Without doubt, it is immediately obvious that the Type 5 is based on the Type 3. It undoubtedly still makes use of Ressence signature “Beyond Hands” innovative dial display system, which uses a combination of magnets and an oil filled chamber. Composed of two separate chambers, located in the front and the back that is held together by a titanium spine in the middle. But, the party piece here in the new Type 5 is of course its unrivalled legibility under water. The dial, which is floating in oil makes the Type 5 easy to read from any angle underwater. The same cannot be said for many other diving wristwatches; crystal at angles creates a mirror like reflection making them impossible to read.
The dial of the Type 5, isn’t too dissimilar from the Type 3BB we looked at earlier this year, displaying hours and minutes, as well as temperature gauge and the “runner” display. The dial sits beneath the oil and the sapphire domed crystal, which creates an illusion, making the dial and the crystal appear as one. Ressence’s signature dial with no hands (that in full is called the Ressence Orbital Convex System, or in short ROCS) makes use of an extremely bright blue lume and with the Type 5 being a dive watch, this is of course advantageous to the wearer.

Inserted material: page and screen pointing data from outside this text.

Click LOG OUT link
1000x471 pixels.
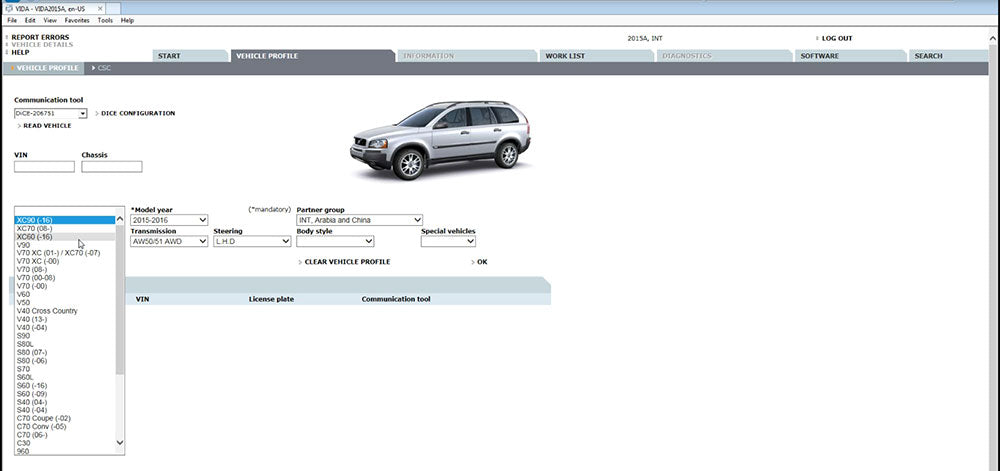(x=836, y=38)
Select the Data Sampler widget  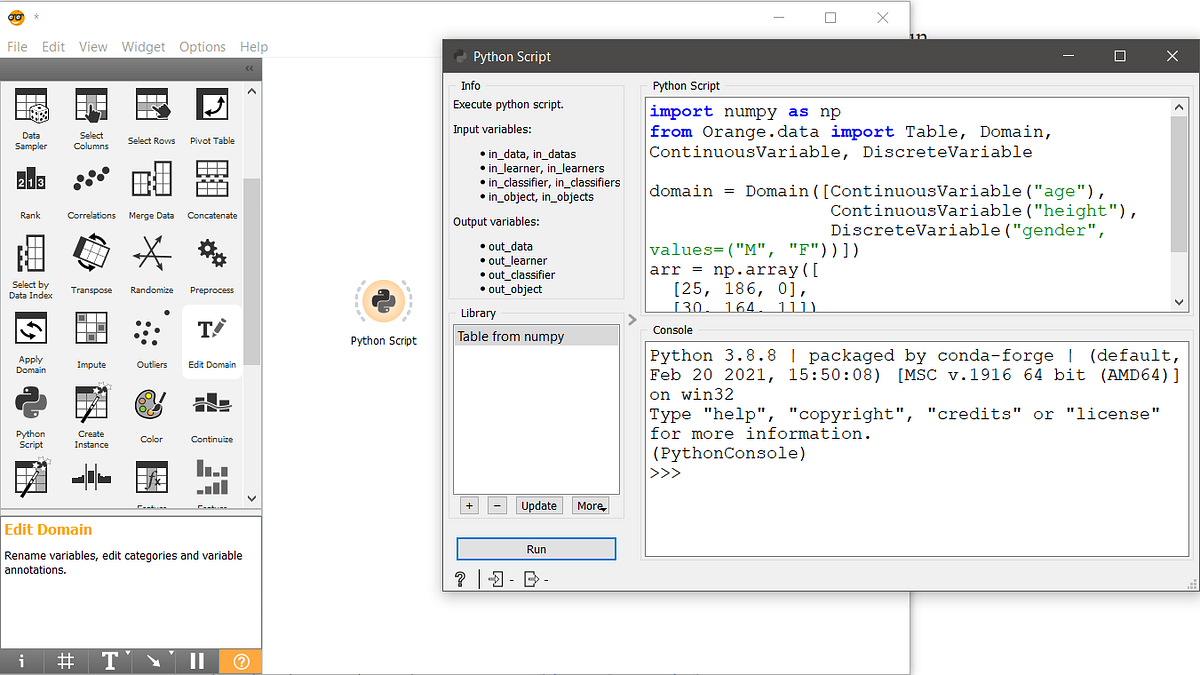pyautogui.click(x=30, y=117)
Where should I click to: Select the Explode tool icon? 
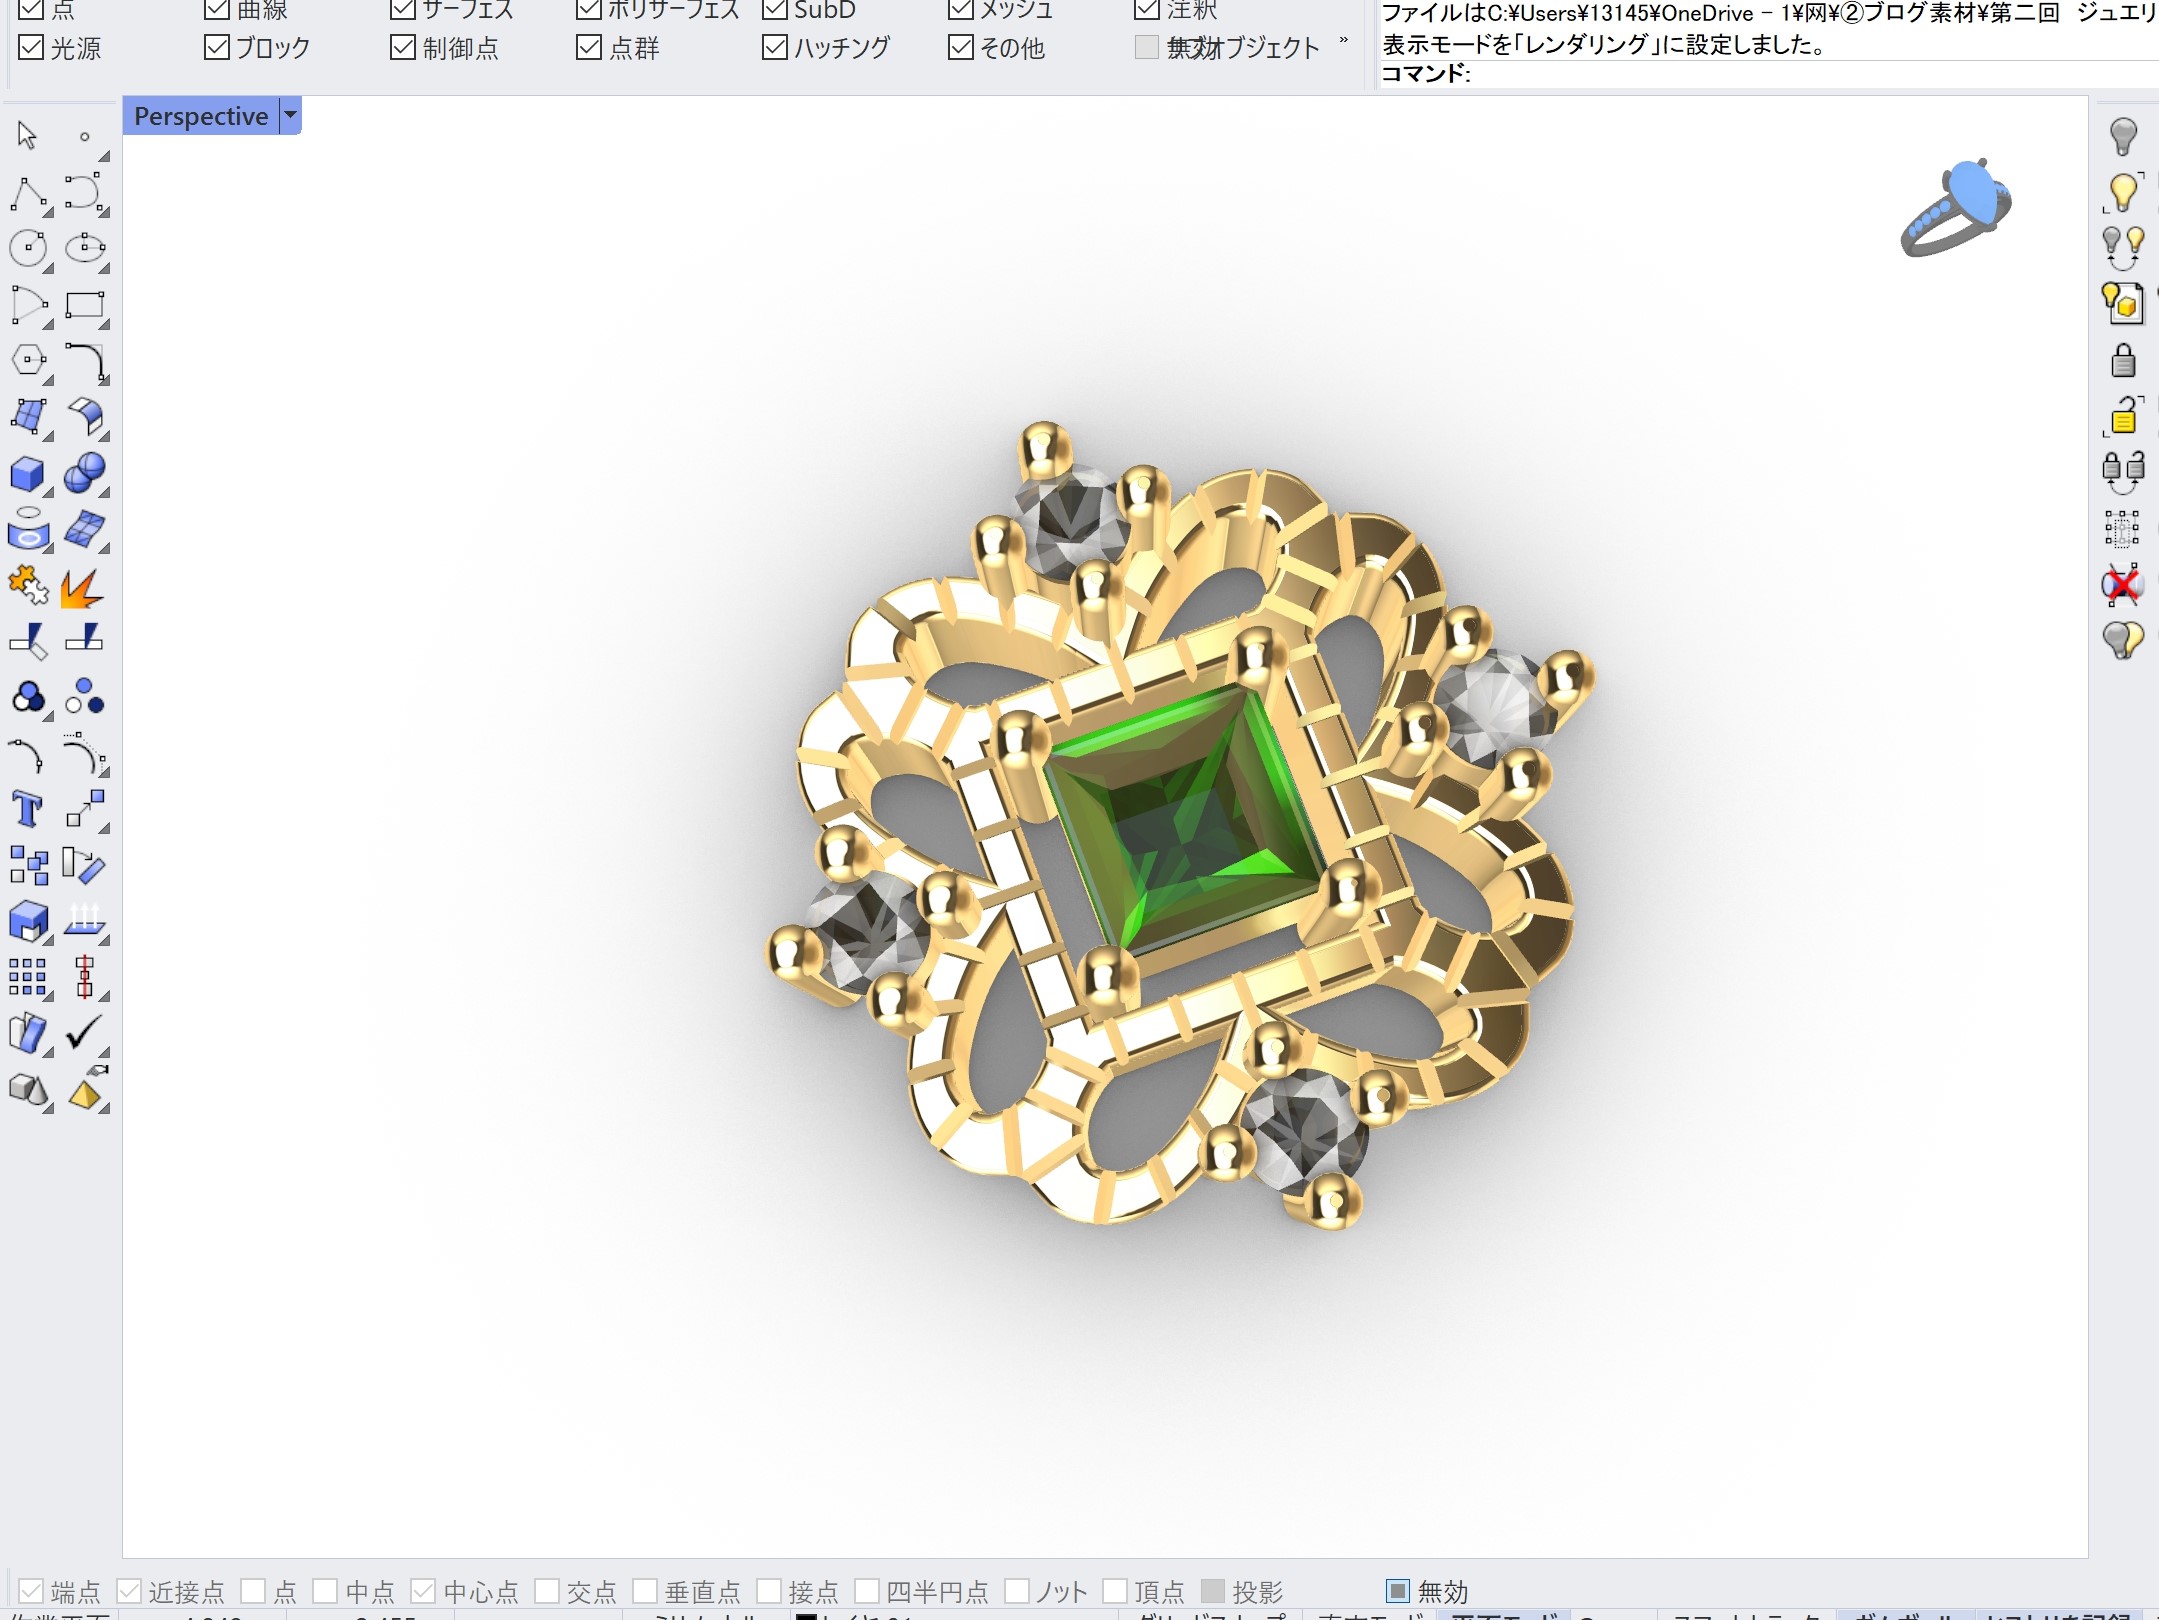coord(82,588)
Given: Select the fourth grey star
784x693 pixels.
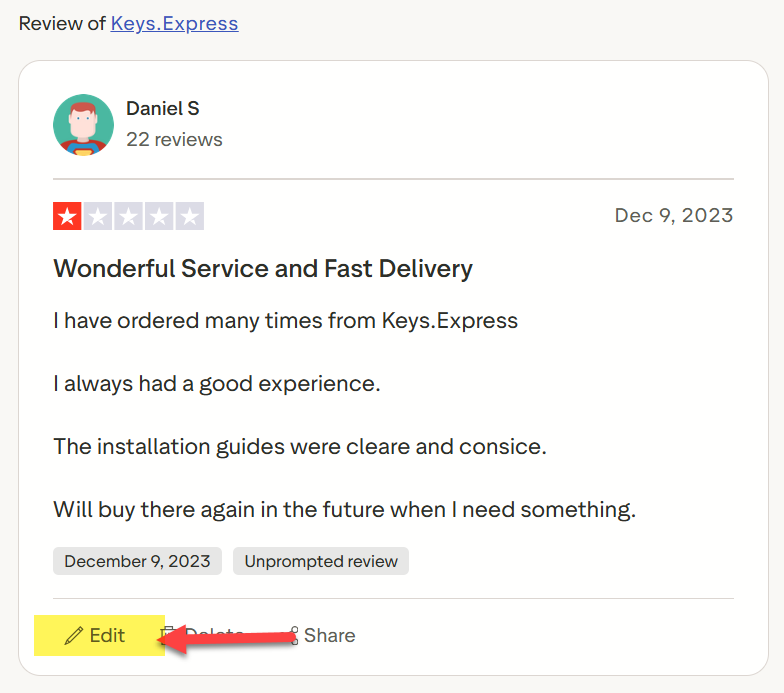Looking at the screenshot, I should (x=159, y=216).
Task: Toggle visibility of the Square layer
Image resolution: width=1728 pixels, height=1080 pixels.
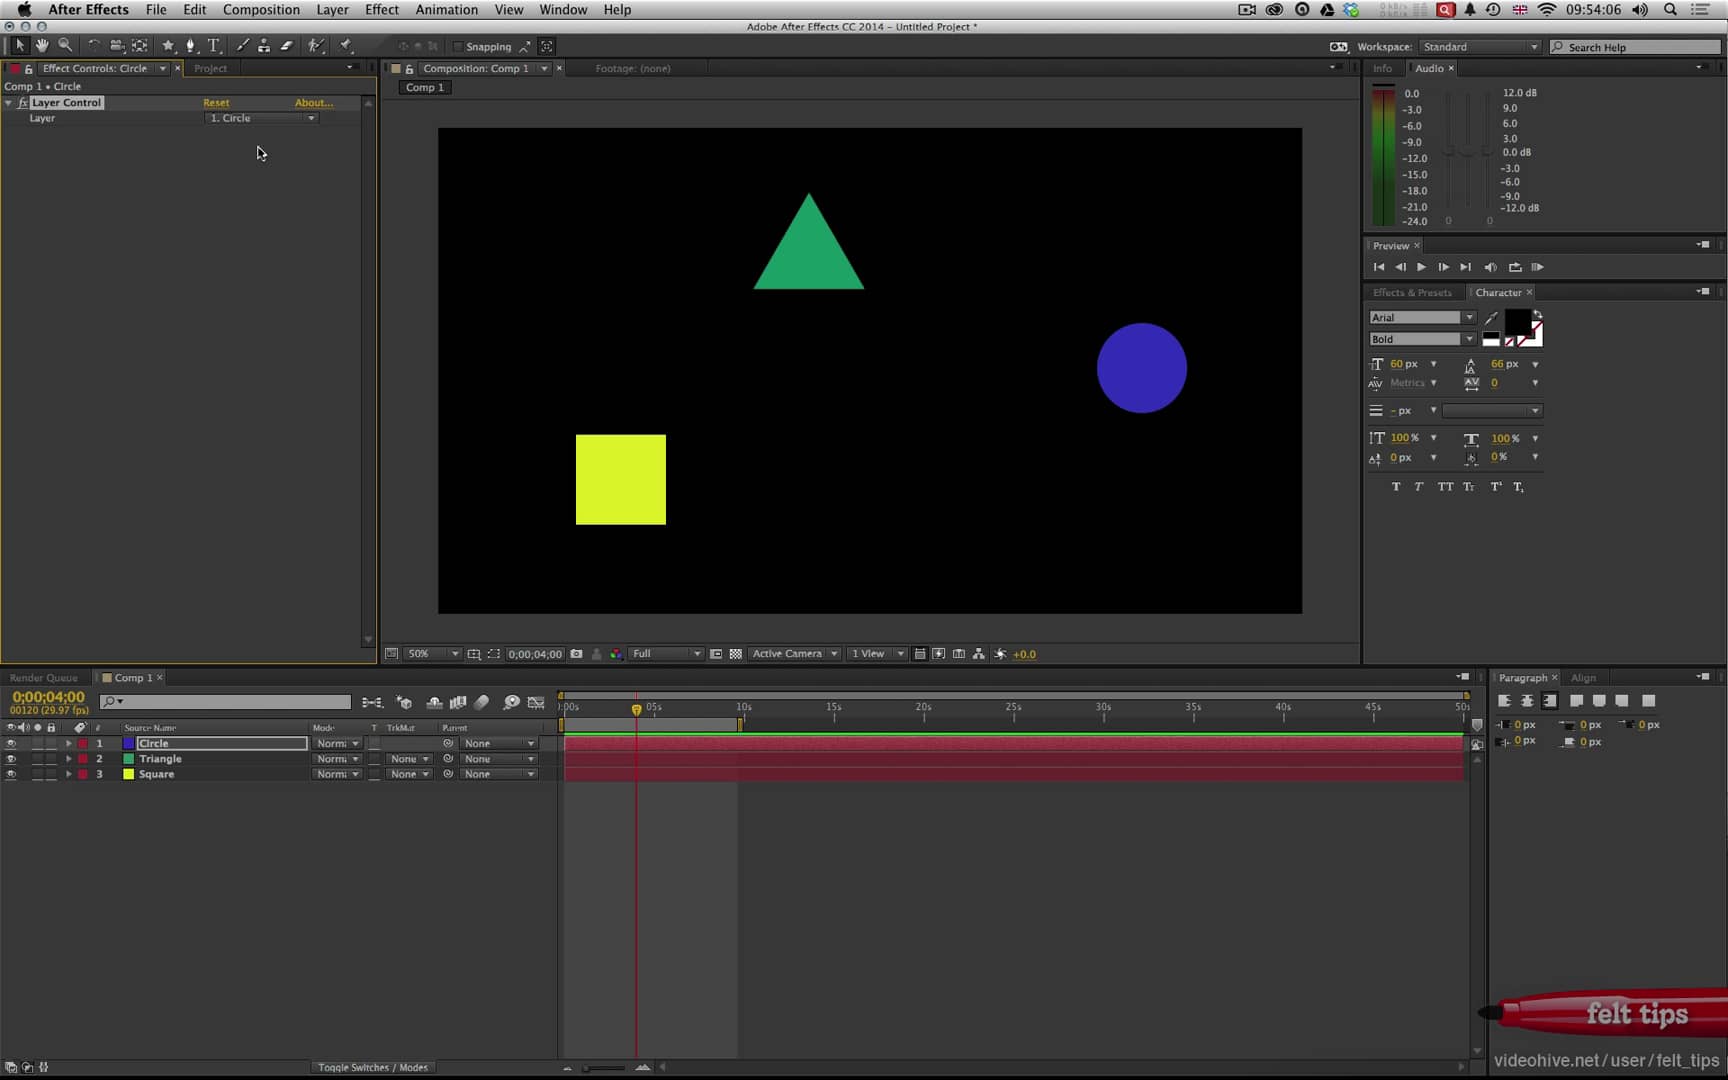Action: (11, 774)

While the oil is not compressible, it naturally has a tendency to expand and contract as and when the temperature changes. To compensate for this the Type 5 also makes use of internal bellows. However, we did notice when we had the Type 3BB for a few weeks that at the high and low-end of the temperature range, a bubble may appear as it expands and contracts and things are no different with the Type 5 – though this is merely a temporary aesthetical appearance. Due to the mentioned sensitivity of the oil, the Type 5 makes use of a temperature gauge that tells the user whether the watch is too cold or too hot, easily communicated through the use of red and blue in the sub dial.
On the back of the Type 5, you will see a simple time setting mechanism that is locked and unlocked via a switch on the side of the case. Like the Type 3, in the movement chamber of the new Type 5, is a heavily modified ETA 2824-2 ébauche to be specific, which is impressive to say the least. But one thing that I must add, having handled both the Type 3 and Type 5, it is suffice to say the latter is far easier to set and wind.
The Type 5 measures 46 mm in diameter, which may sound quite large but it somehow manages to wear a lot smaller than this, due to the recessed case back and its large, almost pebble like display. This makes the watch feel really natural on the wrist, plus the PVD coated grade 5 titanium affords a particular lightness, perhaps more associated with a much smaller watch.
While the new Type 5 isn’t cheap (£26,500) it is perhaps one of the most innovative timepieces on the watch market today. It’s unapologetically bold, yet restraint and most of all, original, which is something you can’t say about a lot wristwatches today and for that, I can’t help but love this little independent watch brand from Belgium.